I hadn’t eaten all day as I woke up late for my hair appointment and don’t like going to cafes on my own in Albury, as its just not the done thing in a country town. Besides, since my Dad told me that I need to lose 5 kilos I haven’t really felt like eating much (hello eating disorder!).
Surprisingly, the lightheadedness seemed to bring me some kind of emotional clarity as I thought about how my life has been dominated by my relationships over the past three to four years. If someone asked me what the major influence in my life has been throughout and beyond uni, it would undoubtedly be the relationships that I’ve had. Both relationships went for one and a half years, and both ended in me not wanting to talk to that person ever again, and being tormented by the fact that they were out there meeting new girls and basically getting on with their lives without me (I mean, how could they!?).
I felt like (and still do to some degree) that they had lied to me when they said they wanted to be with me forever, and I was drawn into believing that if someone said that to me, then they surely must have meant it, and that made it real. I also felt like because I loved them, that I should put all of my heart into them and at times continue to resuscitate the relationship, even when it was clear that it had no pulse and was turning blue, and that we would both be better off if the organs were donated to someone else as they clearly weren’t working for us.

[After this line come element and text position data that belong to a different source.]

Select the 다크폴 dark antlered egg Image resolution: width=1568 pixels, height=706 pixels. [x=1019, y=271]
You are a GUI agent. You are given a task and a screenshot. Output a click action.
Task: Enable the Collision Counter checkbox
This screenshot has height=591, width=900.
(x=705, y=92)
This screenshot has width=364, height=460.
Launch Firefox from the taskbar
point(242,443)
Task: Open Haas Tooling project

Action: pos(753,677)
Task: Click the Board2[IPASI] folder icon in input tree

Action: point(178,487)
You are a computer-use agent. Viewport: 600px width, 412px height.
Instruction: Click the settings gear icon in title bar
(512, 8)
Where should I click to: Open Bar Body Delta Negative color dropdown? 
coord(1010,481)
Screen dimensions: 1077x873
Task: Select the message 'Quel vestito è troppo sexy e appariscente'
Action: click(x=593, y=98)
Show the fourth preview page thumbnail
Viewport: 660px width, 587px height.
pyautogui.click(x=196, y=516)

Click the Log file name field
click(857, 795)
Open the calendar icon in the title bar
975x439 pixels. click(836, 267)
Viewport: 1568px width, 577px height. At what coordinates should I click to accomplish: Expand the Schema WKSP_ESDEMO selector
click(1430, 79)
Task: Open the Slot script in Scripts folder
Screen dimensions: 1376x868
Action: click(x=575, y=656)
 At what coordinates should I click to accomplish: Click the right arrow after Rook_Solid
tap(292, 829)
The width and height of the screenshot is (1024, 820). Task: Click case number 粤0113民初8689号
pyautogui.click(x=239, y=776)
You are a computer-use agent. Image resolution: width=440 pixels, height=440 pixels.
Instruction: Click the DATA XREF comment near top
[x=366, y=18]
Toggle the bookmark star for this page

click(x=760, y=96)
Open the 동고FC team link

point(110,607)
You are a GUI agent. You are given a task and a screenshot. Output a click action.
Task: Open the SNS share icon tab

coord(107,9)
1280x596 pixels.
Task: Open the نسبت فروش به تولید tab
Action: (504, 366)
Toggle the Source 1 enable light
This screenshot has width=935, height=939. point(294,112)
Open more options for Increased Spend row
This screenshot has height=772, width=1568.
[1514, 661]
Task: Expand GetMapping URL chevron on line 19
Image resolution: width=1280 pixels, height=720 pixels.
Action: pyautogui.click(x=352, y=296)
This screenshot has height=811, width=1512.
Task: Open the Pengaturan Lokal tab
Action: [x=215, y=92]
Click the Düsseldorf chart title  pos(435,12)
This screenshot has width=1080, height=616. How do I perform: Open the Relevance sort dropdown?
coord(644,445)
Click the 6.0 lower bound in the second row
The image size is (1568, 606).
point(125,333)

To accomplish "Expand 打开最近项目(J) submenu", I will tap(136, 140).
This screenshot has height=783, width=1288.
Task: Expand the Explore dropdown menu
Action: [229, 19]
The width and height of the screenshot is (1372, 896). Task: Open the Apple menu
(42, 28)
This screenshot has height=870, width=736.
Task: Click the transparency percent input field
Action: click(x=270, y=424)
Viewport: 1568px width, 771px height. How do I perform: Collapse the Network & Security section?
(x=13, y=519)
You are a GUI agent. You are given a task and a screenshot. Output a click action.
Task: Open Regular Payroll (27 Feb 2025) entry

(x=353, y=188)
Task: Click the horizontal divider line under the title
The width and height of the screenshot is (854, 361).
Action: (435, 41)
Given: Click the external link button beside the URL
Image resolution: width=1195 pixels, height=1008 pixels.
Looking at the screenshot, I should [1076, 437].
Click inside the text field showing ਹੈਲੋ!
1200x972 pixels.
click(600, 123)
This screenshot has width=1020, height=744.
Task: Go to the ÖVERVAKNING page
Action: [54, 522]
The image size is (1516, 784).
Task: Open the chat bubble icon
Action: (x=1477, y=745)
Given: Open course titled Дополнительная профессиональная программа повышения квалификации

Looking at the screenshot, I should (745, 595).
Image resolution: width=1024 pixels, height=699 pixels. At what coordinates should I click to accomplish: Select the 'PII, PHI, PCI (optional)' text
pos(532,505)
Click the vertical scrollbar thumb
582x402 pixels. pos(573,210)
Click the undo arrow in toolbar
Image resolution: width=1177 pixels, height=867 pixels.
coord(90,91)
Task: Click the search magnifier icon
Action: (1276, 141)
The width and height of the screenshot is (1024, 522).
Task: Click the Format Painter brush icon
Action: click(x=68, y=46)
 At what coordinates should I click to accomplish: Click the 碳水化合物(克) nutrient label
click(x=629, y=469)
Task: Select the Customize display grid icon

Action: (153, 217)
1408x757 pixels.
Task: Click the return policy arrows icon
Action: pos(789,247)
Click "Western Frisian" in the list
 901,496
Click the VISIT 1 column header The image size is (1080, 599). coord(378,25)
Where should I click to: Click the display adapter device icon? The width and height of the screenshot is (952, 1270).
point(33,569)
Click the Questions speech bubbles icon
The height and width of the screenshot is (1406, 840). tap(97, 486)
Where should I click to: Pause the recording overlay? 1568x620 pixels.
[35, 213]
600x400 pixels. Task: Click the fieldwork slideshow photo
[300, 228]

Then I became angry at myself for not putting all that time and effort and CPR into my own life. What have I been thinking!? I see friends do it all the time- basically hopping into one relationship straight into another one. I have friends who do this kind of thing serially. Almost pathologically. Friends who in the space of 5 years of knowing them, have moved on from one person to the next, not stopping to breathe, or to experience life without someone (whom they usually end up hating anyway) faithfully (or sometimes unfaithfully) by their side.
I went to visit an ex the other day; one of the ones who broke my heart and who had ‘lied’ to me when he said he wanted to be with me forever. Looking around his unit, at his posters of naked girls, his 10 or so empty bottles of vodka and bundy rum, dirty condoms in the bin, handcuffs by the bed, I realized that besides having not much in common with me then or now- he’s just a little boy. We were just ‘playing’ at being boyfriend and girlfriend. We didn’t know, and probably still don’t know the first thing about being in love. Sure, we had ‘real’ feelings for each other, but we didn’t know what to do with them.
We had lovely times together, but then we had horrible times together. I thought that I would die when it ended. I didn’t eat, I didn’t go to uni, and in the end, and my doctor prescribed me medication in an attempt to soothe my little broken heart.
When my little broken heart had mended to some extent, I did fabulously at uni, made some fantastic new friends, and reconnected with old ones, and got an internship interstate at parliament house.
Then I met another little boy. I thought he was fabulous, I thought his love would lift me up to new heights and I got carried away. The next year and a half was spent trying to please him, hardly seeing friends, basing every decision I made on his needs.
Now I’m finally off the rollercoaster and much better off for it, although I still feel a little queasy.
Friends and family have said that they felt like they saw me disappear throughout the time I was in the relationship (an emotionally and mildly physically abusive relationship) and I’m not going to let myself make the same mistake again. I’m young enough to still have endless possibilities in terms of what I want to achieve in my life, and this time I’ve got to chase them without getting sidetracked…
So my goal is to spend at least a year and a half; as long as I spent on each ill fated relationship; being selfish. But most of all, being me.